Le salon mis en place par Louis-Joseph Papineau

La palme de tout ce processus de patrimonialisation revient pourtant à au journaliste montréalais Éric McLean et à l'effort considérable qu'il a consenti pour protéger et mettre en valeur la maison telle que l'avait voulue Louis-Joseph Papineau. Il se livra à des recherches sur la maison qu'il venait d'acquérir, profita de l'expertise de Jean Palardy, mit la main sur des dessins anciens. À l'intérieur, il conserva les vestiges de l'époque Papineau qui suffisent, dans le vestibule et l'étage noble, à commémorer celui qui fut le plus grand parmi les siens.

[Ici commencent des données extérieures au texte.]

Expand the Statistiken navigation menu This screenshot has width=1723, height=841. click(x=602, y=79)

La maison de Louis-Joseph Papineau es tl'émanation concrète de la culture architecturale de ce dernier, nourri d'un mélange éclectique d'influences françaises et anglaises. Elle témoigne de la trajectoire politique, pour lors à son zénith, du personnage historique. Elle rappelle un moment capital de l'histoire nationale à travers la recherche de la responsabilité ministérielle, la volonté d'émancipation et les oppositions armées de 1837-1838. Elle reste toujours le symbole de la transformation et de la dégradation du Vieux-Montréal, jusqu'à sa renaissance au milieu du XXe siècle.

 

 

Yvan Fortier
Ethno-historien
Parcs Canada, Centre de services de Québec

 

 

Bibliographie

Chénier, Rémi, Johanne Lachance et Normand Lafrenière, Montréal, une ville d'histoire : guide des lieux, des personnes et des événements d'importance historique nationale sur l'île de Montréal, Québec, Parcs Canada, 2004, p. 47.

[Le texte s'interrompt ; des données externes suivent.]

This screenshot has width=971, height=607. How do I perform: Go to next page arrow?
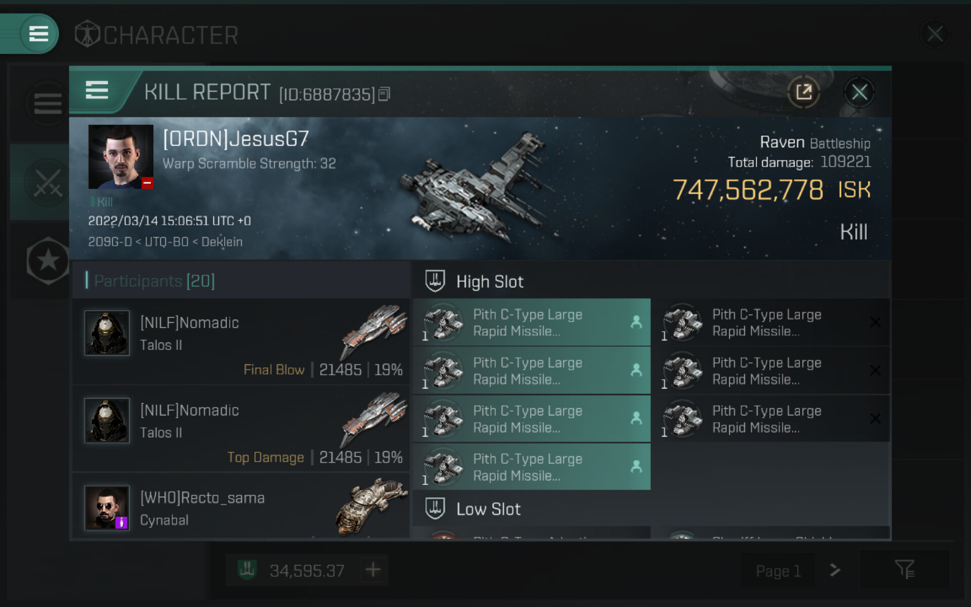click(835, 570)
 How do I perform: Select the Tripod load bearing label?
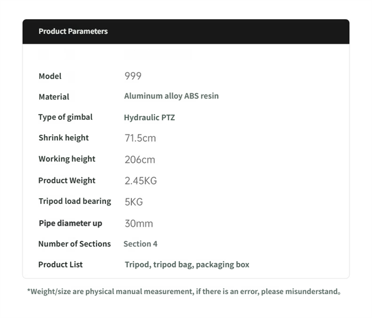pos(75,202)
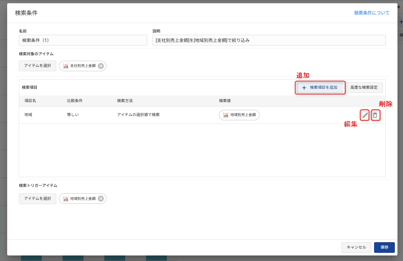Click the 等しい comparison value in the row

click(73, 115)
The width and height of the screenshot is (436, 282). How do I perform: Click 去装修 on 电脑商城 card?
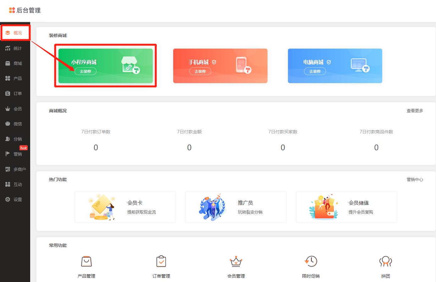pos(315,71)
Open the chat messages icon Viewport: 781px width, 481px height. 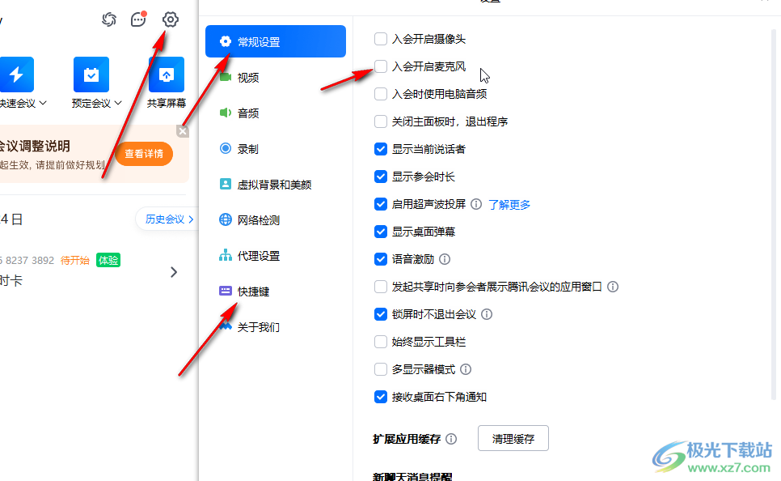138,19
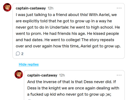135x100 pixels.
Task: Open captain-castaway's avatar on the nested reply
Action: click(19, 74)
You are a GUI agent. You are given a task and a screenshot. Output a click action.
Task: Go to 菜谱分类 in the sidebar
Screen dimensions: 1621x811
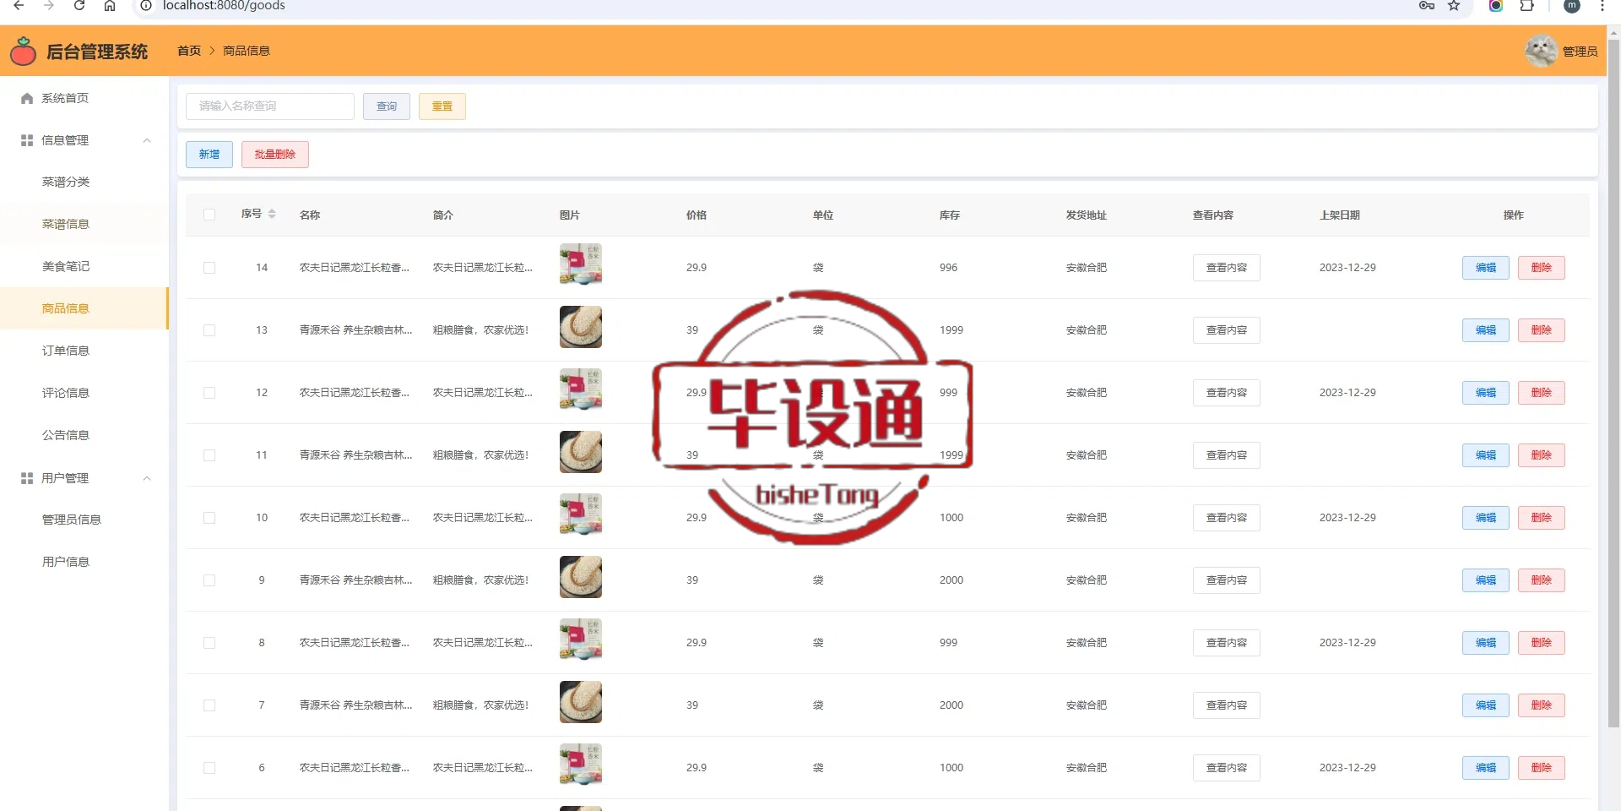click(66, 182)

Fortier, Yvan, avec la collab. de Michel Bédard et André Sévigny, La maison de Louis-Joseph Papineau, Montréal, Bureau d'évaluation des édifices fédéraux du patrimoine, no 90-25, Québec, Parcs Canada, 1990, 83 p.

Fortier, Yvan, et al., Énoncé d'intégrité commémorative : lieu historique national du Canada Louis-Joseph-Papineau, Montréal, Québec, Parcs Canada, Unité de gestion de l'Ouest du Québec, 2004, 28 p.

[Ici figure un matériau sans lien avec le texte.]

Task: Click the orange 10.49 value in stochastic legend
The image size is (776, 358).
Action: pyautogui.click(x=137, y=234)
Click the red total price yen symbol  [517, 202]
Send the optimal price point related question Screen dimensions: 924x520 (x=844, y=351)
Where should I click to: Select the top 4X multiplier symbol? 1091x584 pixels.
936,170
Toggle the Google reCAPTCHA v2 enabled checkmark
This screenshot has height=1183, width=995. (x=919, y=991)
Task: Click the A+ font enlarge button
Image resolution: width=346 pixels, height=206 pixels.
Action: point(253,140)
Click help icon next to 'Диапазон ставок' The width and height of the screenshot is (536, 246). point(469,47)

La Rivière, Monica, « Maison Papineau, Montréal, 440, rue Bonsecours », dans Québec, Commission des biens culturels, Les chemins de la mémoire, t. II : Monuments et sites historiques du Québec, Québec, Publications du Québec, 1991, p. 34-35.

Maitland, Leslie, L'architecture néo-classique au Canada, Ottawa, Parcs Canada, 1984, 149 p.

Pinard, Guy, « La maison Louis-Joseph-Papineau », Montréal, son histoire, son architecture, Montréal, La Presse, vol. 1, 1987, p. 123-128.